Sunday, July 13, 2008

I don't remember why this was said

"There's nothing funnier than a recently blind child."
-Kevin

Not possible

"But it was better than Hooters food."
-Dana

Friday, July 11, 2008

Some dbag's reading this on one right now...

Sent at 8:49 AM on Friday
Andy: i just ran down to the apple store for some man on the ground iphone reportage
me: what's the situation like?
Andy: line's pretty long
wraps along o'farrell down to powell
me: wow, that's a lot of dbags in one place
Andy: haha
a lot of them (perhaps most) already had iphones too
me: of course they do

Sent at 11:24 AM on Friday
me: I have incredible levels of respect for you because you're not in line buying an iphone
nor are you getting one to replace your current iphone
Andy: haha
who knew one could accrue so much respect just by doing nothing?
now would be the time i should fully disclose that i'm planning on getting it
seriously though, don't those people have jobs? that occurred to me as i stepped away from my own job to document their hookie
me: no, I knew you were getting one
and I'm saying I'm ok with that
Andy: i still have to fight the feeling that iphone users are, as you say, dbags
soon i will reluctantly join their ranks

Not as bad as I'd feel about dying

9:15 AMLisa: i'd really feel bad if my cat's hair suffocated you in the middle of the night

Thursday, July 10, 2008

Ah, the Big Easy (I am 12)

FROM: The National Association of the Deaf
SUBJECT: Thank you for contacting the NAD

Thank you for contacting the National Association of the Deaf (NAD).

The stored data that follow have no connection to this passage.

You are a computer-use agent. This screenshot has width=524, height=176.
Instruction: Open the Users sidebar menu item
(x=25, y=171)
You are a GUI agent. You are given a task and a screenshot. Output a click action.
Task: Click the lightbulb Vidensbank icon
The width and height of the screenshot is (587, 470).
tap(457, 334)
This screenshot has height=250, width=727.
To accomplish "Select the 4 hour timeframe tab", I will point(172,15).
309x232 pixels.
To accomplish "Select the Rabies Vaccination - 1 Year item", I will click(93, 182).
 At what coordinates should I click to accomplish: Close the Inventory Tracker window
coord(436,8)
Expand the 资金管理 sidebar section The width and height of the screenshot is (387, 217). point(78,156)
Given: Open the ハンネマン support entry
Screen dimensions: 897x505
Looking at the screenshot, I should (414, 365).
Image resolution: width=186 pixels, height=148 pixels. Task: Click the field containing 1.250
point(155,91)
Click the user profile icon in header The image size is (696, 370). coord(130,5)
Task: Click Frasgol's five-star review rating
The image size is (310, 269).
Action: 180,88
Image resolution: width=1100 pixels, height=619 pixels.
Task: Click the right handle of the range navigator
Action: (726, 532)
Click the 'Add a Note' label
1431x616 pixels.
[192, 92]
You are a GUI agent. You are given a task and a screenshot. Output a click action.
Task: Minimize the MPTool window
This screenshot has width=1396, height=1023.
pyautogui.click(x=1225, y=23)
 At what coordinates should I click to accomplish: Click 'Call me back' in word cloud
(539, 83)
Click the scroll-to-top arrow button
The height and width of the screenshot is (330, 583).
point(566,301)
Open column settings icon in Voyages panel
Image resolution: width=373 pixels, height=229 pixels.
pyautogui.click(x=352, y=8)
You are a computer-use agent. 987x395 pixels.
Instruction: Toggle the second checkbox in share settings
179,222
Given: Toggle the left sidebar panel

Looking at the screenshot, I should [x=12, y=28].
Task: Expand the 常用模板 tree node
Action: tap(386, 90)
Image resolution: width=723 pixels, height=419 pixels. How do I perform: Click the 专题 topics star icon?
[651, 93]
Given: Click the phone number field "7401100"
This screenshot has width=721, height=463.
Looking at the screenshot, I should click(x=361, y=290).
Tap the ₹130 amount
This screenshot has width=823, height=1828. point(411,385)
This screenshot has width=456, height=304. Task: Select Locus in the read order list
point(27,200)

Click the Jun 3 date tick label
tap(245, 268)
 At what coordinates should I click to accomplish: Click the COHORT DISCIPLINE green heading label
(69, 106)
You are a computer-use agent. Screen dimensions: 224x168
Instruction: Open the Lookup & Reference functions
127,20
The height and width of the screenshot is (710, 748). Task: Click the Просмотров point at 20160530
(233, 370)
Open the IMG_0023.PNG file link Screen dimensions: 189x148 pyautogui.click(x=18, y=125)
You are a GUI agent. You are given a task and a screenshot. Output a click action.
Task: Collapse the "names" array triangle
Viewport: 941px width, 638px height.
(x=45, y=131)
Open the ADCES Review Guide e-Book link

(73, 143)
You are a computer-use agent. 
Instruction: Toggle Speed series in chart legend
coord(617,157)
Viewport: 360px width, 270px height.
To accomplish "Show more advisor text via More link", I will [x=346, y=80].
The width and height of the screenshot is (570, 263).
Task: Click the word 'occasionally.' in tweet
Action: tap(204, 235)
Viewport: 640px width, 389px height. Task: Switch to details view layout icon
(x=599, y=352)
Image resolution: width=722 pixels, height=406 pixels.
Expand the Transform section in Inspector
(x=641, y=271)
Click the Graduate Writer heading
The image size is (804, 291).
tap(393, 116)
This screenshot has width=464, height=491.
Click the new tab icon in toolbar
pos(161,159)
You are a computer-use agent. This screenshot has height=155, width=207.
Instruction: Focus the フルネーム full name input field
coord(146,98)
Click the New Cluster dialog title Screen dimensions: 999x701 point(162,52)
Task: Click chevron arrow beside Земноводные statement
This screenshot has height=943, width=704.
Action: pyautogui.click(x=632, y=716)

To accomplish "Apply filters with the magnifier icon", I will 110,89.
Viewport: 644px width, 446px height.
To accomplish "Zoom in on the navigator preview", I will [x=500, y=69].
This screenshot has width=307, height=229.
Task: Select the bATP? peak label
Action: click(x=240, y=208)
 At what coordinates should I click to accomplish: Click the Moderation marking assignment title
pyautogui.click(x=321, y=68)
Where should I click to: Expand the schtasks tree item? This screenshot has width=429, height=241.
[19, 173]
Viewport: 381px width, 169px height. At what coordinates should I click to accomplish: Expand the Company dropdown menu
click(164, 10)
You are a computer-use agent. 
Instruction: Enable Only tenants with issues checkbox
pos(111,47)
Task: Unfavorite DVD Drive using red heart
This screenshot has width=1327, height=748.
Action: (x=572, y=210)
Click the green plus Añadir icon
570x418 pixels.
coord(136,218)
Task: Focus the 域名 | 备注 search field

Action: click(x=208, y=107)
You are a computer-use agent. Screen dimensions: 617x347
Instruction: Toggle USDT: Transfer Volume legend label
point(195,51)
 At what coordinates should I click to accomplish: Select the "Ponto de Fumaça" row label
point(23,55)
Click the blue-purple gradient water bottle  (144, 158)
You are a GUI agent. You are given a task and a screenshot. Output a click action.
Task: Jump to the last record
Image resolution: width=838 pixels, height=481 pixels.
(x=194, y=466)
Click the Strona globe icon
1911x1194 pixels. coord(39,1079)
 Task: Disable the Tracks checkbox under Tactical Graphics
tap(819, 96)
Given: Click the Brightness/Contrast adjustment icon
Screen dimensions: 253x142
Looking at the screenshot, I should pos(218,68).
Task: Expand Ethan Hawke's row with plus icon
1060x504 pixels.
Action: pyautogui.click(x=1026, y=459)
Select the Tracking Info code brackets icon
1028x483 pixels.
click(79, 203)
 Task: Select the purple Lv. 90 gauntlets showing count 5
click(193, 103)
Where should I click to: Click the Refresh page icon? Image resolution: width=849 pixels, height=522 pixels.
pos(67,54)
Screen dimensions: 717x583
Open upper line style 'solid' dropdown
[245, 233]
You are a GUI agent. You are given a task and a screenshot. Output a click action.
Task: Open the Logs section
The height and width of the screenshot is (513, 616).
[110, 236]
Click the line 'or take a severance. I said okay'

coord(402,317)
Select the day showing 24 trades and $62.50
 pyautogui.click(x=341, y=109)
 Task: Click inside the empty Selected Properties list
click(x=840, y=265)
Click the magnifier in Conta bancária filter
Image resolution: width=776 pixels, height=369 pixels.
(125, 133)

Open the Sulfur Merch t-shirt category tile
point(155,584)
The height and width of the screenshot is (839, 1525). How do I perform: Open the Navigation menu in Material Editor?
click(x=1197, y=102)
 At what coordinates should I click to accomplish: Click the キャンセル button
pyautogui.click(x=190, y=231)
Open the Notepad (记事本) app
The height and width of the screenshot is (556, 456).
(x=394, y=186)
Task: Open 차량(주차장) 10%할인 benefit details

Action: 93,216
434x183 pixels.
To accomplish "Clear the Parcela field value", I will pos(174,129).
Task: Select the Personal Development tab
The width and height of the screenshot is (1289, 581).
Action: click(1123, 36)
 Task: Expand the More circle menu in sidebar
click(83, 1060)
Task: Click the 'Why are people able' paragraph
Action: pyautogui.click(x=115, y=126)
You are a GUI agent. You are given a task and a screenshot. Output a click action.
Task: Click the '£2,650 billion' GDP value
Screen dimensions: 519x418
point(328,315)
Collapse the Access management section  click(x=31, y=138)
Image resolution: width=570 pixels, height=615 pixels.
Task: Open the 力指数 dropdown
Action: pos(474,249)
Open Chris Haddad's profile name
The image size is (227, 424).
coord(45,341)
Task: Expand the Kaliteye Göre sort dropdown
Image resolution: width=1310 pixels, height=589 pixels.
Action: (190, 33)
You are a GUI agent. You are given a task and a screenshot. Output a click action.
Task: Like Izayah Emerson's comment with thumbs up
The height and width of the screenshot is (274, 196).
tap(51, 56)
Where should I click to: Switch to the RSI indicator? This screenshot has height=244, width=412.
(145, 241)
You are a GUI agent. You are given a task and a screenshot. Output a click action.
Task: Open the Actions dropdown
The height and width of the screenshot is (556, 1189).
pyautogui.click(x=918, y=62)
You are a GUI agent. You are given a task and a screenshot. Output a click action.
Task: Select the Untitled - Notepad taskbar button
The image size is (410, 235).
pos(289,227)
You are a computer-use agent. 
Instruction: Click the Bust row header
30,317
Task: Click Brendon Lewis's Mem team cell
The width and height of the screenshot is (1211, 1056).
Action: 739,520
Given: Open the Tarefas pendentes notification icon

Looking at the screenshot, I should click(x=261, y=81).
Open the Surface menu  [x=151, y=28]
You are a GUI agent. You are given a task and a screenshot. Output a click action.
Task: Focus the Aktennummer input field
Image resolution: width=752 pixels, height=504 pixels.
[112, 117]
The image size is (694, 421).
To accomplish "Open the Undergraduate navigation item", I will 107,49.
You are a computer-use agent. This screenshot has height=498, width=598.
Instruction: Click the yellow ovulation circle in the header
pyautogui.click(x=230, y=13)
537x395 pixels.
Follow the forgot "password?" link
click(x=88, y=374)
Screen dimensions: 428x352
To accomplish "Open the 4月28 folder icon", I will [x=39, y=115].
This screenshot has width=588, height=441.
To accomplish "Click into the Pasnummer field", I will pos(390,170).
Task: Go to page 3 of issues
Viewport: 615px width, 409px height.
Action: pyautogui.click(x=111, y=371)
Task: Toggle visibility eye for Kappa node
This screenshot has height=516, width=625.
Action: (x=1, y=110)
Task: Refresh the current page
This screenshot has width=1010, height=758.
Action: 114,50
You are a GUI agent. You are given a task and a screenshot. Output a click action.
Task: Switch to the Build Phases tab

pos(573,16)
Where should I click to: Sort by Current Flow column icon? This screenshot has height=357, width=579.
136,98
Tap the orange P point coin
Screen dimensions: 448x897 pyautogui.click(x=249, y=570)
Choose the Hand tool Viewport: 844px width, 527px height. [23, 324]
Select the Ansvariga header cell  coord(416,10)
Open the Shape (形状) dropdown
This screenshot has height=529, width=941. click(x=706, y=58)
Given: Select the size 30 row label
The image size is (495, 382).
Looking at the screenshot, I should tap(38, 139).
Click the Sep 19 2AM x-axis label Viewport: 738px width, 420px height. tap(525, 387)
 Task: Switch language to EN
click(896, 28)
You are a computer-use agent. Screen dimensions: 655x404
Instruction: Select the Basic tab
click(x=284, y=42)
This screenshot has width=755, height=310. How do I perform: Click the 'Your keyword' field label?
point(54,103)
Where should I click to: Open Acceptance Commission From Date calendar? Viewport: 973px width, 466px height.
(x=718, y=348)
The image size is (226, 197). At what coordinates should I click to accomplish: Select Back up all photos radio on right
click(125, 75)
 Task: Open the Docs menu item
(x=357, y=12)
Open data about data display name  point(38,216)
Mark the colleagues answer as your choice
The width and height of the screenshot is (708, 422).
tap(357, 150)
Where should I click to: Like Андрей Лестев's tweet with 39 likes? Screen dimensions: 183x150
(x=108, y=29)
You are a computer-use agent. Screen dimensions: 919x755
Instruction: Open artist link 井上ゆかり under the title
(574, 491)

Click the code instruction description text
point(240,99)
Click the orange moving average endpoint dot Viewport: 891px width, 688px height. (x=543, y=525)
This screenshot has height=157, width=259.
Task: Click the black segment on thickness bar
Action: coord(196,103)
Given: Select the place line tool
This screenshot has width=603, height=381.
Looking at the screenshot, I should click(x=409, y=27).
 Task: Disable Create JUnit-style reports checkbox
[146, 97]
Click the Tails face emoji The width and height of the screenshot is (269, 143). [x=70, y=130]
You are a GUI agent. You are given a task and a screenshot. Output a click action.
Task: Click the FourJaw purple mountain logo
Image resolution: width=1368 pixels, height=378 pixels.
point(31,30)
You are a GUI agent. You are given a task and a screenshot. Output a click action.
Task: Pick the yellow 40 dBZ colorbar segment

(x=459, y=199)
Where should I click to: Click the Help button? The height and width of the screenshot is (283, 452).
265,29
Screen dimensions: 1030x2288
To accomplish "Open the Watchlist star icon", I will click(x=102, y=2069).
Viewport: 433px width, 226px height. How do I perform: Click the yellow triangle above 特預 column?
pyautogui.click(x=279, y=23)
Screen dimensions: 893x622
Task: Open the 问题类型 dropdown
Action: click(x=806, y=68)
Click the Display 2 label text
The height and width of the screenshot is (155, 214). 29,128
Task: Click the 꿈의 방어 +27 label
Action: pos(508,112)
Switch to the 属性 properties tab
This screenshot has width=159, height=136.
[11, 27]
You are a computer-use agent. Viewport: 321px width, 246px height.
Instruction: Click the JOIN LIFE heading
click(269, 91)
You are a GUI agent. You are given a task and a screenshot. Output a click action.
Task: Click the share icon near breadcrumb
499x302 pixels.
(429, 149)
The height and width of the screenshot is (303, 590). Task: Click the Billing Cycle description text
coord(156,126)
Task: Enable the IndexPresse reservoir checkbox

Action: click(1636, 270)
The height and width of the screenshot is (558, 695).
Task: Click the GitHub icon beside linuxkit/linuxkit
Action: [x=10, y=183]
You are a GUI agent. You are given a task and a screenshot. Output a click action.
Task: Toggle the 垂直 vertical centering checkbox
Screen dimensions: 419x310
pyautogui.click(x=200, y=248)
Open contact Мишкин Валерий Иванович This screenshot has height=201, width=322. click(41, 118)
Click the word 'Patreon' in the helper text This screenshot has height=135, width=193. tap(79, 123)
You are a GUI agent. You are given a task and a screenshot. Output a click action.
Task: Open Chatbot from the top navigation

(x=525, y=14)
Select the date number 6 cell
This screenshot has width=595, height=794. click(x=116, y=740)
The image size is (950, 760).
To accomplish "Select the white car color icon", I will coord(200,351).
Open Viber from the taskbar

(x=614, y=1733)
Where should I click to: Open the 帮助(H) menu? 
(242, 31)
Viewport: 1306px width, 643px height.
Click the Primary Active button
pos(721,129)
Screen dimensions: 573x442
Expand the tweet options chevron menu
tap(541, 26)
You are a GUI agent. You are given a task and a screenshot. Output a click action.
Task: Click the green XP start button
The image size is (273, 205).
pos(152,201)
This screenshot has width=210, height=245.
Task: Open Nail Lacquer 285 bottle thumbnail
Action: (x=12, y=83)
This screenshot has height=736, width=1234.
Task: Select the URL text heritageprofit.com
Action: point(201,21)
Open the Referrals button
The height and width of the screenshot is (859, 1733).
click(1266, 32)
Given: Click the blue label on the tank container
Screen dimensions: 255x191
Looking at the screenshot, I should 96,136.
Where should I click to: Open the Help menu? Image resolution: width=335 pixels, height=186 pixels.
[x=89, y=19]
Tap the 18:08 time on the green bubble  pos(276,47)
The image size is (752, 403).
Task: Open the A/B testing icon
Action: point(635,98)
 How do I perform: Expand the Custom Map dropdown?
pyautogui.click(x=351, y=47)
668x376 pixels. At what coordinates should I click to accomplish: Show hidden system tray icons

We are currently out of the office for the 49th Biennial NAD Conference in New Orleans.

Total eclipse

Andy: they should stop toying with your heart like it's a .. toy heart.

Eh?

9:30 AM me: canada is a shockingly significant part of my day today
9:30 AM Jon: "oh canadaaaaa"

Wednesday, July 9, 2008

I could get to three for sure...

Jessica: I defy you to find more than three realistic uses for a pony.

Tuesday, July 8, 2008

Self-obsessed much? (self-reflexivie (post-modern) post)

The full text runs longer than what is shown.